Andrew Coyne du National Post est lui aussi de la partie. Il dit : « Je préférerais que mon premier ministre défende ce qui est juste même si cela écorche un peu nos intérêts économiques. Je souhaiterais d'ailleurs qu'il en fasse de même vis-à-vis la Chine, la Russie ou toute autre puissance mondiale. Ceci ne veut pas dire qu'il devrait être provocateur pour autant...Pour défendre nos intérêts et nos valeurs, nous allons devoir établir nos limites bientôt, choisir nos batailles, bien sûr, mais tout en affirmant nos droits avec fermeté et avec patience. Et pour être efficaces dans cette démarche, nous devons le faire de concert avec d'autres pays ».

Bruce Heyman, l'ancien ambassadeur des États-Unis au Canada, a offert son point de vue sur la situation : « Je ne m'en ferais pas quant aux dangers. Je crois qu'une opportunité s'offre à nous. Une fois que nous nous entendons pour dire que nous défendons l'Amérique du Nord ensemble, par le biais de NORAD et de l'OTAN... une chose devient très claire : la relation avec le Canada est l'une des plus importantes , voire la plus importante, relation que les États-Unis ont dans le monde. »

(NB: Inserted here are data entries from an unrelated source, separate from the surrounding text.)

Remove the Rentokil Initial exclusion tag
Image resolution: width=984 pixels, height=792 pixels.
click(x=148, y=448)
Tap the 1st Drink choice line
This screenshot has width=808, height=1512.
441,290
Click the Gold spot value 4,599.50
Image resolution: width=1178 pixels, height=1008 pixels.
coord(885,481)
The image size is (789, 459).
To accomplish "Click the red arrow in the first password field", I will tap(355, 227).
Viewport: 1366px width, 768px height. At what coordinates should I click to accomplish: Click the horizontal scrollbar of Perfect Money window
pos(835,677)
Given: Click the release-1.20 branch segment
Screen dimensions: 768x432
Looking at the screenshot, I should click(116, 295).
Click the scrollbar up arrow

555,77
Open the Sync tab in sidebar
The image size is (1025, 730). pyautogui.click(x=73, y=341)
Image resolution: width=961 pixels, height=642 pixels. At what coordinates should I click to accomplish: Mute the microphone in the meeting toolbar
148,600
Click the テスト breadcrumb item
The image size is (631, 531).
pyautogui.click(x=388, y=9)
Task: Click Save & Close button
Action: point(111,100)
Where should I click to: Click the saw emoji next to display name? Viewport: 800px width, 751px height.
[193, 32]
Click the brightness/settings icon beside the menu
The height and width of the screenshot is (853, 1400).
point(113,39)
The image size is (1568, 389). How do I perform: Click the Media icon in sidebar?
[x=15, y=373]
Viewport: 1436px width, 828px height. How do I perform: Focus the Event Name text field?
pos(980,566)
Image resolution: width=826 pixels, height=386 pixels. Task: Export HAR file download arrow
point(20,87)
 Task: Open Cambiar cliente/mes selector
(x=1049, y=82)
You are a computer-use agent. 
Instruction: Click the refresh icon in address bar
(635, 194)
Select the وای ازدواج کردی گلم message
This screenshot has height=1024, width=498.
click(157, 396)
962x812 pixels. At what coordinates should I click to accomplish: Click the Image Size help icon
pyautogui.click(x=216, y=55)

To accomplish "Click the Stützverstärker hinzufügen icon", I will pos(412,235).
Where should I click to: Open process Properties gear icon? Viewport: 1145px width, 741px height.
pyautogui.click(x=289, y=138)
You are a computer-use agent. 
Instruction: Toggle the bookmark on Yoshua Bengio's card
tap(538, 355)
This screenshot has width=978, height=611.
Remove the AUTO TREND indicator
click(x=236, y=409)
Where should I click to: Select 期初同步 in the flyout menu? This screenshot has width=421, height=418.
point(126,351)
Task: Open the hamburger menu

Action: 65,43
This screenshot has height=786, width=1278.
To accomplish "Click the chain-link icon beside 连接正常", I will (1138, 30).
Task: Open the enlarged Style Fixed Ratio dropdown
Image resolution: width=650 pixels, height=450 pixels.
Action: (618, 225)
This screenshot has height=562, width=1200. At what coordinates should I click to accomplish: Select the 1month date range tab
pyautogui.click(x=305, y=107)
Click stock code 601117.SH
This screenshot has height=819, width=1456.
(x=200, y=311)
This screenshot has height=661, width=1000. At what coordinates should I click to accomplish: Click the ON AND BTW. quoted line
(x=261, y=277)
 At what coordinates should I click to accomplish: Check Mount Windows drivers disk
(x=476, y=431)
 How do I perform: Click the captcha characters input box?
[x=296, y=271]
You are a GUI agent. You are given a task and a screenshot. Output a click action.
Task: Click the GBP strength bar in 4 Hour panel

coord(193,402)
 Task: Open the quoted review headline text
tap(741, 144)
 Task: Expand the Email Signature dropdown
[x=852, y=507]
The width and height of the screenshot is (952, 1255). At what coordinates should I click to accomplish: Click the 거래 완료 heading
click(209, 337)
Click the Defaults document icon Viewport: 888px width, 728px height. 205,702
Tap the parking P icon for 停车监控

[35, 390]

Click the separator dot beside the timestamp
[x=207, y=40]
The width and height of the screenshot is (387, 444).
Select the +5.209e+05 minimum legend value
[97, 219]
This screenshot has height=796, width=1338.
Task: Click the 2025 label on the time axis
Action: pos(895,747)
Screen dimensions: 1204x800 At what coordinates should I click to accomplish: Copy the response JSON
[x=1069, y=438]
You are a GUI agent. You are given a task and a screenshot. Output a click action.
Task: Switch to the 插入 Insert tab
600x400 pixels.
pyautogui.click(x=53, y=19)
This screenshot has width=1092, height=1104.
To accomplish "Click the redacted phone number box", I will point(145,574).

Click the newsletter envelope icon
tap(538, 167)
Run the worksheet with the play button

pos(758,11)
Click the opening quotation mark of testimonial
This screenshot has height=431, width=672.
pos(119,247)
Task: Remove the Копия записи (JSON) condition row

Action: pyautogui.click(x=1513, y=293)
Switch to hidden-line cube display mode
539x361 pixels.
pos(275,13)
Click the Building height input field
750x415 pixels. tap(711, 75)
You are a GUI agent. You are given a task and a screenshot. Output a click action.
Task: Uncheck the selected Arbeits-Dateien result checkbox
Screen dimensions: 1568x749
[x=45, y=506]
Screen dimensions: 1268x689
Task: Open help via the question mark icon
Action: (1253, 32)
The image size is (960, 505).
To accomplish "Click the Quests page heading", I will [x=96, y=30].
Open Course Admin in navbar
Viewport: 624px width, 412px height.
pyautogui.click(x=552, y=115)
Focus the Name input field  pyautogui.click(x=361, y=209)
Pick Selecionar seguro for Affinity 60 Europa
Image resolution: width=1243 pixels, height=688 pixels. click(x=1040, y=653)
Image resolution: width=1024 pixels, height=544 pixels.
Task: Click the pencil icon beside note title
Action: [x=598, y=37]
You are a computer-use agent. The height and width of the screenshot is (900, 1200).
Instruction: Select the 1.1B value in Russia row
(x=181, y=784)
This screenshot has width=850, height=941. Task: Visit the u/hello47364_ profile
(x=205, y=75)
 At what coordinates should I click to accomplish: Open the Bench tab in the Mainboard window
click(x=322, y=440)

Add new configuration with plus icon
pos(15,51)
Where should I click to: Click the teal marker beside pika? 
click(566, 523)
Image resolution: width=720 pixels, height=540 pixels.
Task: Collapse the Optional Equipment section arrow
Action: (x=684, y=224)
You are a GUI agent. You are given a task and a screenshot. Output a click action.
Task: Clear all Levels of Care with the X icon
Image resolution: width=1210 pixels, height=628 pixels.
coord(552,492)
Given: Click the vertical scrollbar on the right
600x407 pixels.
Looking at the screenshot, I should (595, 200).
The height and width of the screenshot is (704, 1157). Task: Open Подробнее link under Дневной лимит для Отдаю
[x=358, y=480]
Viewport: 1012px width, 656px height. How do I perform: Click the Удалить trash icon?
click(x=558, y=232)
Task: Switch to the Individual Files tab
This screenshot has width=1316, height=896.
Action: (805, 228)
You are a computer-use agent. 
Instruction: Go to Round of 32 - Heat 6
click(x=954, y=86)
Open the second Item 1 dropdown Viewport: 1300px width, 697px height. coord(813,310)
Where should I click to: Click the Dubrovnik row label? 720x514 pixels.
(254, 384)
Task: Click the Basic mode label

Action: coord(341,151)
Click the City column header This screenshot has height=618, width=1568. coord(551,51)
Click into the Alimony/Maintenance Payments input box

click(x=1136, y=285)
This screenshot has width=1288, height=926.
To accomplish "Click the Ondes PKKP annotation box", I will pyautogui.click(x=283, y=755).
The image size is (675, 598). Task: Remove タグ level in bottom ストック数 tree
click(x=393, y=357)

Conrad Black a dit à CTV News qu'il pense que Trudeau devrait faire preuve d'ouverture en envisageant d'augmenter jusqu'à 2 % les dépenses pour la Défense conformément à ce que les États-Unis exigent des membres de l'OTAN. « Si Justin peut laisser entendre que nous entendons aller dans cette direction dans les quelques années qui viennent, ce sera un bon pas de fait. Et en passant, ce sont tous les deux des individus absolument charmants et sympathiques. Je pense qu'ils vont s'entendre à merveille », a dit Black.

Adam Radwanski du Globe and Mail a dit que « du point de vue d'Ottawa, l'idéal serait que ce lundi se passe sans histoire ».